TASK BRIEF — Give the records below as a Markdown table with the columns "Row" and "Line", with one numbered row per line and blank lines left out.

MATERIAL SUPPLIED —
------------------------

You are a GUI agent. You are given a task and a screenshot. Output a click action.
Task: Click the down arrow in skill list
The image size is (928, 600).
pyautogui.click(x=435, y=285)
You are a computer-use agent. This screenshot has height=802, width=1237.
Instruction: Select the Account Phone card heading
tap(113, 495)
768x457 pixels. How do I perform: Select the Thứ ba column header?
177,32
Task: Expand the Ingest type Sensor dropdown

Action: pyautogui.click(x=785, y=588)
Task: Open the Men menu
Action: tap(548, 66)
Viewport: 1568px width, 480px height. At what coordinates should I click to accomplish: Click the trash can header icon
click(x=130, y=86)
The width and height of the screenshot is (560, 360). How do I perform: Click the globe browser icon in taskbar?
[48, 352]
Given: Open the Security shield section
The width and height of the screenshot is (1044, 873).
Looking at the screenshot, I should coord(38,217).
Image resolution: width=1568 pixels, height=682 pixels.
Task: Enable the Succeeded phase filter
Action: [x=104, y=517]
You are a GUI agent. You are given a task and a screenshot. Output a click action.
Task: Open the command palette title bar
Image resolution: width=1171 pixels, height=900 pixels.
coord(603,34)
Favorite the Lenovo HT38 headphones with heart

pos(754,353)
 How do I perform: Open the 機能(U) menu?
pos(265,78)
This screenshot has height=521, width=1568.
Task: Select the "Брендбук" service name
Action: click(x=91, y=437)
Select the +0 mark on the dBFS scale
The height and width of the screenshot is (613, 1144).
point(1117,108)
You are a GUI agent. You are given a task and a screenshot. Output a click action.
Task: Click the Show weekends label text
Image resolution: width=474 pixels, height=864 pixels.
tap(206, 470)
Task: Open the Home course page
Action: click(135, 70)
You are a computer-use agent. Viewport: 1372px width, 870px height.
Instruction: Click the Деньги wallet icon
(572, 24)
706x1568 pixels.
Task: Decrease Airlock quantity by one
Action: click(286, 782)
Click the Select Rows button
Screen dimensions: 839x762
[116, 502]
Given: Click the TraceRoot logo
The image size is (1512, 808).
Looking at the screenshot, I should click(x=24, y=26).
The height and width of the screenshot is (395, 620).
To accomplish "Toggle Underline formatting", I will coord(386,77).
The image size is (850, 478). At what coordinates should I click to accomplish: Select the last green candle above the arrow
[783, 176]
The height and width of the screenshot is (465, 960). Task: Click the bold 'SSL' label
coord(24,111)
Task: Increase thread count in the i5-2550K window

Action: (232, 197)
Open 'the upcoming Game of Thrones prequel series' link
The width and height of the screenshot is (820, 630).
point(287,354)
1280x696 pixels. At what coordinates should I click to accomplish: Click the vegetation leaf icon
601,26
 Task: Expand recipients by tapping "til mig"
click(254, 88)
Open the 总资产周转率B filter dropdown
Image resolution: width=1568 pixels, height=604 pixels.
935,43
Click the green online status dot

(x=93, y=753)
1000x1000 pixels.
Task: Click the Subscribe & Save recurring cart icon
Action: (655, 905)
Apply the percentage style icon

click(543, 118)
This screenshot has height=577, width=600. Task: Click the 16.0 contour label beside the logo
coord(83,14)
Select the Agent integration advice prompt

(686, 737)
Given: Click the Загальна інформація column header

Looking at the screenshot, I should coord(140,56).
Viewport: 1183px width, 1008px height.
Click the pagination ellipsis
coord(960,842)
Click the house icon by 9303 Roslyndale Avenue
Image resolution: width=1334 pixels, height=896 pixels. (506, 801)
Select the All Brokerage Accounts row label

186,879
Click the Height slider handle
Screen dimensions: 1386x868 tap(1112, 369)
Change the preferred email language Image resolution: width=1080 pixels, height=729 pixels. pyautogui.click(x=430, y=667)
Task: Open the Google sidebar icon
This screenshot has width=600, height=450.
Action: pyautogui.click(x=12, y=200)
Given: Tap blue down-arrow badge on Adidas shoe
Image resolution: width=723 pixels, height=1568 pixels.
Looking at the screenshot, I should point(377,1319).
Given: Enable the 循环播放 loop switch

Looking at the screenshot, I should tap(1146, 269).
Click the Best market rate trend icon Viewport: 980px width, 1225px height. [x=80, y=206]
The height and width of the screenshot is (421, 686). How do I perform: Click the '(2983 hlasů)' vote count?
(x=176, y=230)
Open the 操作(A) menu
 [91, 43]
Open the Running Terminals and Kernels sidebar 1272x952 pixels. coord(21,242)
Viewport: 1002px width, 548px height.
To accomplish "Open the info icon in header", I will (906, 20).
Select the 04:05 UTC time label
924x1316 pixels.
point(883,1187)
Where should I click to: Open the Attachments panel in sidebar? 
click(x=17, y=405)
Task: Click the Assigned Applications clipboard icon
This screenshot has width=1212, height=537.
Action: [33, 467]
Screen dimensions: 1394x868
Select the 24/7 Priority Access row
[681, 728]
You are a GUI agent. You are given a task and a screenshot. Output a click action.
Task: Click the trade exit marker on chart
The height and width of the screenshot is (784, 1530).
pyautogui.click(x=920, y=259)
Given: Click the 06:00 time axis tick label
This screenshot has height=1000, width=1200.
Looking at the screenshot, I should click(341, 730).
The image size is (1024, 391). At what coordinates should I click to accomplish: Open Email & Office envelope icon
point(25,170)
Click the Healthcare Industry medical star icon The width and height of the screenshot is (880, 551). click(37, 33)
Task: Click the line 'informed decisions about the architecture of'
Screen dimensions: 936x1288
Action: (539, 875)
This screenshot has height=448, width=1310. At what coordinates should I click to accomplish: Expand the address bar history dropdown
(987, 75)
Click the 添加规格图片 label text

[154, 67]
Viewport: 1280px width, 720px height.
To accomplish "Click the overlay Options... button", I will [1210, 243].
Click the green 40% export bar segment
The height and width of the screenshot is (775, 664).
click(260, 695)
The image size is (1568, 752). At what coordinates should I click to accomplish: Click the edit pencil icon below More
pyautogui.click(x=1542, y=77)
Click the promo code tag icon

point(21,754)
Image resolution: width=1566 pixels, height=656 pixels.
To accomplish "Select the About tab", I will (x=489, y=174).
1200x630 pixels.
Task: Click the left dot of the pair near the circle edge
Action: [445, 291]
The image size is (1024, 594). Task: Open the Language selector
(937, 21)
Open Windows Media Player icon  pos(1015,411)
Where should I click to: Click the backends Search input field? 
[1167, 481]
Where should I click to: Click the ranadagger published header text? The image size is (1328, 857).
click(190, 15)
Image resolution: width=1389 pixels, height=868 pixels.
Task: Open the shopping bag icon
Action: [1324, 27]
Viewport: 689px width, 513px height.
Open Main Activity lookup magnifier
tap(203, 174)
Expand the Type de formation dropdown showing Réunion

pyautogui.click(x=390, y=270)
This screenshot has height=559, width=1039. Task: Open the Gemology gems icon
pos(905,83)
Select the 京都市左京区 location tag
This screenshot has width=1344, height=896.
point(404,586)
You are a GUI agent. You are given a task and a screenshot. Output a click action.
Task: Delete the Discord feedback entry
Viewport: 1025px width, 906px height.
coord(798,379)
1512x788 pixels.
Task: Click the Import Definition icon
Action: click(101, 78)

------------------------

TASK SOLUTION —
| Row | Line |
|---|---|
| 1 | You are a GUI agent. You are given a task and a screenshot. Output a click action. |
| 2 | Task: Click the down arrow in skill list |
| 3 | The image size is (928, 600). |
| 4 | pyautogui.click(x=435, y=285) |
| 5 | You are a computer-use agent. This screenshot has height=802, width=1237. |
| 6 | Instruction: Select the Account Phone card heading |
| 7 | tap(113, 495) |
| 8 | 768x457 pixels. How do I perform: Select the Thứ ba column header? |
| 9 | 177,32 |
| 10 | Task: Expand the Ingest type Sensor dropdown |
| 11 | Action: pyautogui.click(x=785, y=588) |
| 12 | Task: Open the Men menu |
| 13 | Action: tap(548, 66) |
| 14 | Viewport: 1568px width, 480px height. At what coordinates should I click to accomplish: Click the trash can header icon |
| 15 | click(x=130, y=86) |
| 16 | The width and height of the screenshot is (560, 360). How do I perform: Click the globe browser icon in taskbar? |
| 17 | [48, 352] |
| 18 | Given: Open the Security shield section |
| 19 | The width and height of the screenshot is (1044, 873). |
| 20 | Looking at the screenshot, I should coord(38,217). |
| 21 | Image resolution: width=1568 pixels, height=682 pixels. |
| 22 | Task: Enable the Succeeded phase filter |
| 23 | Action: [x=104, y=517] |
| 24 | You are a GUI agent. You are given a task and a screenshot. Output a click action. |
| 25 | Task: Open the command palette title bar |
| 26 | Image resolution: width=1171 pixels, height=900 pixels. |
| 27 | coord(603,34) |
| 28 | Favorite the Lenovo HT38 headphones with heart |
| 29 | pos(754,353) |
| 30 |  How do I perform: Open the 機能(U) menu? |
| 31 | pos(265,78) |
| 32 | This screenshot has height=521, width=1568. |
| 33 | Task: Select the "Брендбук" service name |
| 34 | Action: click(x=91, y=437) |
| 35 | Select the +0 mark on the dBFS scale |
| 36 | The height and width of the screenshot is (613, 1144). |
| 37 | point(1117,108) |
| 38 | You are a GUI agent. You are given a task and a screenshot. Output a click action. |
| 39 | Task: Click the Show weekends label text |
| 40 | Image resolution: width=474 pixels, height=864 pixels. |
| 41 | tap(206, 470) |
| 42 | Task: Open the Home course page |
| 43 | Action: click(135, 70) |
| 44 | You are a computer-use agent. Viewport: 1372px width, 870px height. |
| 45 | Instruction: Click the Деньги wallet icon |
| 46 | (572, 24) |
| 47 | 706x1568 pixels. |
| 48 | Task: Decrease Airlock quantity by one |
| 49 | Action: click(286, 782) |
| 50 | Click the Select Rows button |
| 51 | Screen dimensions: 839x762 |
| 52 | [116, 502] |
| 53 | Given: Click the TraceRoot logo |
| 54 | The image size is (1512, 808). |
| 55 | Looking at the screenshot, I should click(x=24, y=26). |
| 56 | The height and width of the screenshot is (395, 620). |
| 57 | To accomplish "Toggle Underline formatting", I will coord(386,77). |
| 58 | The image size is (850, 478). At what coordinates should I click to accomplish: Select the last green candle above the arrow |
| 59 | [783, 176] |
| 60 | The height and width of the screenshot is (465, 960). Task: Click the bold 'SSL' label |
| 61 | coord(24,111) |
| 62 | Task: Increase thread count in the i5-2550K window |
| 63 | Action: (232, 197) |
| 64 | Open 'the upcoming Game of Thrones prequel series' link |
| 65 | The width and height of the screenshot is (820, 630). |
| 66 | point(287,354) |
| 67 | 1280x696 pixels. At what coordinates should I click to accomplish: Click the vegetation leaf icon |
| 68 | 601,26 |
| 69 |  Task: Expand recipients by tapping "til mig" |
| 70 | click(254, 88) |
| 71 | Open the 总资产周转率B filter dropdown |
| 72 | Image resolution: width=1568 pixels, height=604 pixels. |
| 73 | 935,43 |
| 74 | Click the green online status dot |
| 75 | (x=93, y=753) |
| 76 | 1000x1000 pixels. |
| 77 | Task: Click the Subscribe & Save recurring cart icon |
| 78 | Action: (655, 905) |
| 79 | Apply the percentage style icon |
| 80 | click(543, 118) |
| 81 | This screenshot has height=577, width=600. Task: Click the 16.0 contour label beside the logo |
| 82 | coord(83,14) |
| 83 | Select the Agent integration advice prompt |
| 84 | (686, 737) |
| 85 | Given: Click the Загальна інформація column header |
| 86 | Looking at the screenshot, I should coord(140,56). |
| 87 | Viewport: 1183px width, 1008px height. |
| 88 | Click the pagination ellipsis |
| 89 | coord(960,842) |
| 90 | Click the house icon by 9303 Roslyndale Avenue |
| 91 | Image resolution: width=1334 pixels, height=896 pixels. (506, 801) |
| 92 | Select the All Brokerage Accounts row label |
| 93 | 186,879 |
| 94 | Click the Height slider handle |
| 95 | Screen dimensions: 1386x868 tap(1112, 369) |
| 96 | Change the preferred email language Image resolution: width=1080 pixels, height=729 pixels. pyautogui.click(x=430, y=667) |
| 97 | Task: Open the Google sidebar icon |
| 98 | This screenshot has width=600, height=450. |
| 99 | Action: pyautogui.click(x=12, y=200) |
| 100 | Given: Tap blue down-arrow badge on Adidas shoe |
| 101 | Image resolution: width=723 pixels, height=1568 pixels. |
| 102 | Looking at the screenshot, I should point(377,1319). |
| 103 | Given: Enable the 循环播放 loop switch |
| 104 | Looking at the screenshot, I should tap(1146, 269). |
| 105 | Click the Best market rate trend icon Viewport: 980px width, 1225px height. [x=80, y=206] |
| 106 | The height and width of the screenshot is (421, 686). How do I perform: Click the '(2983 hlasů)' vote count? |
| 107 | (x=176, y=230) |
| 108 | Open the 操作(A) menu |
| 109 |  [91, 43] |
| 110 | Open the Running Terminals and Kernels sidebar 1272x952 pixels. coord(21,242) |
| 111 | Viewport: 1002px width, 548px height. |
| 112 | To accomplish "Open the info icon in header", I will (906, 20). |
| 113 | Select the 04:05 UTC time label |
| 114 | 924x1316 pixels. |
| 115 | point(883,1187) |
| 116 | Where should I click to: Open the Attachments panel in sidebar?  |
| 117 | click(x=17, y=405) |
| 118 | Task: Click the Assigned Applications clipboard icon |
| 119 | This screenshot has width=1212, height=537. |
| 120 | Action: [33, 467] |
| 121 | Screen dimensions: 1394x868 |
| 122 | Select the 24/7 Priority Access row |
| 123 | [681, 728] |
| 124 | You are a GUI agent. You are given a task and a screenshot. Output a click action. |
| 125 | Task: Click the trade exit marker on chart |
| 126 | The height and width of the screenshot is (784, 1530). |
| 127 | pyautogui.click(x=920, y=259) |
| 128 | Given: Click the 06:00 time axis tick label |
| 129 | This screenshot has height=1000, width=1200. |
| 130 | Looking at the screenshot, I should click(341, 730). |
| 131 | The image size is (1024, 391). At what coordinates should I click to accomplish: Open Email & Office envelope icon |
| 132 | point(25,170) |
| 133 | Click the Healthcare Industry medical star icon The width and height of the screenshot is (880, 551). click(37, 33) |
| 134 | Task: Click the line 'informed decisions about the architecture of' |
| 135 | Screen dimensions: 936x1288 |
| 136 | Action: (539, 875) |
| 137 | This screenshot has height=448, width=1310. At what coordinates should I click to accomplish: Expand the address bar history dropdown |
| 138 | (987, 75) |
| 139 | Click the 添加规格图片 label text |
| 140 | [154, 67] |
| 141 | Viewport: 1280px width, 720px height. |
| 142 | To accomplish "Click the overlay Options... button", I will [1210, 243]. |
| 143 | Click the green 40% export bar segment |
| 144 | The height and width of the screenshot is (775, 664). |
| 145 | click(260, 695) |
| 146 | The image size is (1568, 752). At what coordinates should I click to accomplish: Click the edit pencil icon below More |
| 147 | pyautogui.click(x=1542, y=77) |
| 148 | Click the promo code tag icon |
| 149 | point(21,754) |
| 150 | Image resolution: width=1566 pixels, height=656 pixels. |
| 151 | To accomplish "Select the About tab", I will (x=489, y=174). |
| 152 | 1200x630 pixels. |
| 153 | Task: Click the left dot of the pair near the circle edge |
| 154 | Action: [445, 291] |
| 155 | The image size is (1024, 594). Task: Open the Language selector |
| 156 | (937, 21) |
| 157 | Open Windows Media Player icon  pos(1015,411) |
| 158 | Where should I click to: Click the backends Search input field?  |
| 159 | [1167, 481] |
| 160 | Where should I click to: Click the ranadagger published header text? The image size is (1328, 857). |
| 161 | click(190, 15) |
| 162 | Image resolution: width=1389 pixels, height=868 pixels. |
| 163 | Task: Open the shopping bag icon |
| 164 | Action: [1324, 27] |
| 165 | Viewport: 689px width, 513px height. |
| 166 | Open Main Activity lookup magnifier |
| 167 | tap(203, 174) |
| 168 | Expand the Type de formation dropdown showing Réunion |
| 169 | pyautogui.click(x=390, y=270) |
| 170 | This screenshot has height=559, width=1039. Task: Open the Gemology gems icon |
| 171 | pos(905,83) |
| 172 | Select the 京都市左京区 location tag |
| 173 | This screenshot has width=1344, height=896. |
| 174 | point(404,586) |
| 175 | You are a GUI agent. You are given a task and a screenshot. Output a click action. |
| 176 | Task: Delete the Discord feedback entry |
| 177 | Viewport: 1025px width, 906px height. |
| 178 | coord(798,379) |
| 179 | 1512x788 pixels. |
| 180 | Task: Click the Import Definition icon |
| 181 | Action: click(101, 78) |